Nur eine alte Zigeunerfrau hatte Mut. Sie ging zurück und stellte sich den Dörflern. Aber diese ließen nicht mit sich reden. Mit solchen verruchten Leuten wollten sie nichts zu tun haben. Die Alte redete sich den Mund fusselig, bettelte, bot alles an, was sie ihr Eigen nannte. Nichts half. Sie blieben stur und verweigerten jedwede Hilfe.
Die Dorfmeute brauste auf, drohte noch mehr. Das taten sie so lange, bis die alte Zigeunerin schnellstens die Füße in die Hand nahm und vor ihnen floh.
Nur eins ließ sie sich nicht nehmen. Sie verfluchte Brossen und deren Bewohner. Mutig stellte sie sich ein letztes Mal den Leuten und schrie ihnen ihren Fluch entgegen. „Auf ewig sollt ihr das Unglück anziehen“, oder so ähnlich. Der genaue Wortlaut des Fluches ist mir leider nicht bekannt.
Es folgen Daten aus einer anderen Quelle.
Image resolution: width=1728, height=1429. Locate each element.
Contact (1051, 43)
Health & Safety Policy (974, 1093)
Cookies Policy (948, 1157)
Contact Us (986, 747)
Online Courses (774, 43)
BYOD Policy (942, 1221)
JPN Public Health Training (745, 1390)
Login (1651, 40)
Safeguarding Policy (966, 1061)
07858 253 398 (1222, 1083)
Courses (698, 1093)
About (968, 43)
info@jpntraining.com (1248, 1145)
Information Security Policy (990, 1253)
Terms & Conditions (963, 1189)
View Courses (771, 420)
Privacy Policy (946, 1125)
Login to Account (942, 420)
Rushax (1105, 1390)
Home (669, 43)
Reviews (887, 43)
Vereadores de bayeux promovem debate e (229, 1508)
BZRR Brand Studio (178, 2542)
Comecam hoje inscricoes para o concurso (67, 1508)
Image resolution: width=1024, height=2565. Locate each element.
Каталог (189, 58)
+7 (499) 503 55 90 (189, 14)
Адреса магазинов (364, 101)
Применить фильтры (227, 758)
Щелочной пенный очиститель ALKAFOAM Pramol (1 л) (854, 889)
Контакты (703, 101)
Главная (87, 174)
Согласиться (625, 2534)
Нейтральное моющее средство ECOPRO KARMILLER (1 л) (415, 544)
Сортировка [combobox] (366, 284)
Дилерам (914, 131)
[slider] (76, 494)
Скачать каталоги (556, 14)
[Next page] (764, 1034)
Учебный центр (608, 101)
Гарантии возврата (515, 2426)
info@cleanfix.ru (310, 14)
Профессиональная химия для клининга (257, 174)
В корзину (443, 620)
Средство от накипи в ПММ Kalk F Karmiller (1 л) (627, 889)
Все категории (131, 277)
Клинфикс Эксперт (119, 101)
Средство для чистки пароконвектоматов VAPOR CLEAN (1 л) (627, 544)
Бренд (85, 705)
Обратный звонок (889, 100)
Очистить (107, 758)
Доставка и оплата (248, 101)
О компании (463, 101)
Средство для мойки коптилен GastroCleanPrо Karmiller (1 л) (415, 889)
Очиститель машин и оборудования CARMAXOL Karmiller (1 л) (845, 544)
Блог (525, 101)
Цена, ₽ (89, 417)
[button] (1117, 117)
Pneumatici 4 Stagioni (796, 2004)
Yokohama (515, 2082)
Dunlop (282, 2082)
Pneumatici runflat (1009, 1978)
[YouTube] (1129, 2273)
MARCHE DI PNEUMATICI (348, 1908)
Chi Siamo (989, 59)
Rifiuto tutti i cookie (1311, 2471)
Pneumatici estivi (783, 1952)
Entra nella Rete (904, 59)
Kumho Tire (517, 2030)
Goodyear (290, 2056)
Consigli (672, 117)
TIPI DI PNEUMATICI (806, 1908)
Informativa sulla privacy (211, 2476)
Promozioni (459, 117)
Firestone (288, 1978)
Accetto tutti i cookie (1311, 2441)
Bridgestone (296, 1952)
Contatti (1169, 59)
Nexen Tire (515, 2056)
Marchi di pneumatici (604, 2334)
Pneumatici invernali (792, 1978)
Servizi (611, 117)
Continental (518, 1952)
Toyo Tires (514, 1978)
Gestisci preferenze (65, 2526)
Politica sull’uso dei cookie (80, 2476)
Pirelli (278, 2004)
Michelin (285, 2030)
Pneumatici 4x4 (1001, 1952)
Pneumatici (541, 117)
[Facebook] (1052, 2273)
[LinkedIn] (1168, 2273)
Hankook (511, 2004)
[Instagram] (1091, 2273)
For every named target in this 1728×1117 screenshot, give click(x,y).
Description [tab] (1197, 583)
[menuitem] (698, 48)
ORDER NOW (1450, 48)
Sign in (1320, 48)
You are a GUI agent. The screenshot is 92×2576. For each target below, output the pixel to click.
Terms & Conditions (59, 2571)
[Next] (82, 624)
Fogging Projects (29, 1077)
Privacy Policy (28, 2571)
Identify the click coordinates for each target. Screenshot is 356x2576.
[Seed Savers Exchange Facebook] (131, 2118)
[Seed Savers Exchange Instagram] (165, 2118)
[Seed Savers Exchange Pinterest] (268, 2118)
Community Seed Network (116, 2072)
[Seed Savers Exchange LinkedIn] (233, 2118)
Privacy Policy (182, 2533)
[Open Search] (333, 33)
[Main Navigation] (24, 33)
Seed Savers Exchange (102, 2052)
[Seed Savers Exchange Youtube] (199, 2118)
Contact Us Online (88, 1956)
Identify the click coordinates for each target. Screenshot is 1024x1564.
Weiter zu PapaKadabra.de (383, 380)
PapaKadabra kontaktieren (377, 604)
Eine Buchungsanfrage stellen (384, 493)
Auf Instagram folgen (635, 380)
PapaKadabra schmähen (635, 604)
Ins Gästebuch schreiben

Was denkt Ihr, was geschah?
In der gleichen Nacht schlugen Blitze in einige Häuser im Dorf ein. Feuer brachen aus und vernichteten alles. Bei Rettungs- und Löscharbeiten kamen Menschen ums Leben. Die Ernte auf dem Feld um das Dorf, verschimmelte.
Sogar in der heutigen Zeit wirkt sich der Fluch noch auf die Umgebung aus. An Brossen führt die Bundesstraße 180 von Zeitz in Richtung Meuselwitz/ Altenburg vorbei. Auf dieser Straße geschehen mehr Unfälle als anderswo im Landkreis. Oft enden die Unglücke sogar tödlich.
Ob dies alles noch mit dem Fluch zu tun hat? Wer weiß, keiner kann etwas beweisen. Und doch gibt es Dinge zwischen Himmel und Erde, die wir uns nicht erklären können. Dazu gehören bestimmt auch die Flüche der Zigeuner. Wohl dem, er keinen Fluch am Hacken hat.